Blockbuster Comments on the Due Diligence Agreement Reached With Circuit City
DALLAS, May 9 // PRNewswire-FirstCall // -- Blockbuster Inc. (NYSE: BBI) issued the following statement today in response to the announcement by Circuit City Stores, Inc. (NYSE: CC) that it has agreed to allow Blockbuster to conduct due diligence in preparation for a possible bid for the company. Blockbuster had previously offered to acquire Circuit City for at least $6.00 per share in cash, subject to due diligence.
"We are pleased to have reached an agreement with Circuit City to conduct due diligence and further explore a possible merger between our two companies.

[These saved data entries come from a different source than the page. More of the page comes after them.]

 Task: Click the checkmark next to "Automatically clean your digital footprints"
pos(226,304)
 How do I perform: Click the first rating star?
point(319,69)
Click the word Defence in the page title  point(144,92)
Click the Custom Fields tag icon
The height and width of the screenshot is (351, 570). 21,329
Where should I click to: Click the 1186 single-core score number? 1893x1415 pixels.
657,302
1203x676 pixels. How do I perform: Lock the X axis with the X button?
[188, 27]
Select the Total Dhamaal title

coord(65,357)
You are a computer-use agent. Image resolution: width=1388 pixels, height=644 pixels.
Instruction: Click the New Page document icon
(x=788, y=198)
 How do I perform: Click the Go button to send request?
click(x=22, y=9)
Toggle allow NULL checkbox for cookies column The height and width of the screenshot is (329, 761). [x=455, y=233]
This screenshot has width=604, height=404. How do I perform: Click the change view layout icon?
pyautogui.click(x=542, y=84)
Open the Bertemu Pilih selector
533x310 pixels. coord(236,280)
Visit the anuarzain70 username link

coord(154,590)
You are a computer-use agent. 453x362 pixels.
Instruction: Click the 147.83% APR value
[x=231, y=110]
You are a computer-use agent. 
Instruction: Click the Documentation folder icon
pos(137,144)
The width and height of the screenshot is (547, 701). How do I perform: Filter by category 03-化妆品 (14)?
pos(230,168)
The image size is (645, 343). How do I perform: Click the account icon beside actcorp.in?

We continue to believe this combination would create significant cost and operating synergies therefore unlocking substantial value for our shareholders. While it is our hope that the due diligence process will reinforce both the strategic and financial rationale behind the deal, we are committed to only doing a transaction that provides substantial benefits for our shareholders."
Blockbuster Inc. (NYSE: BBI)(NYSE: BBI.B) is a leading global provider of in-home movie and game entertainment, with more than 7,800 stores throughout the Americas, Europe, Asia and Australia. The company may be accessed worldwide at http://www.blockbuster.com/.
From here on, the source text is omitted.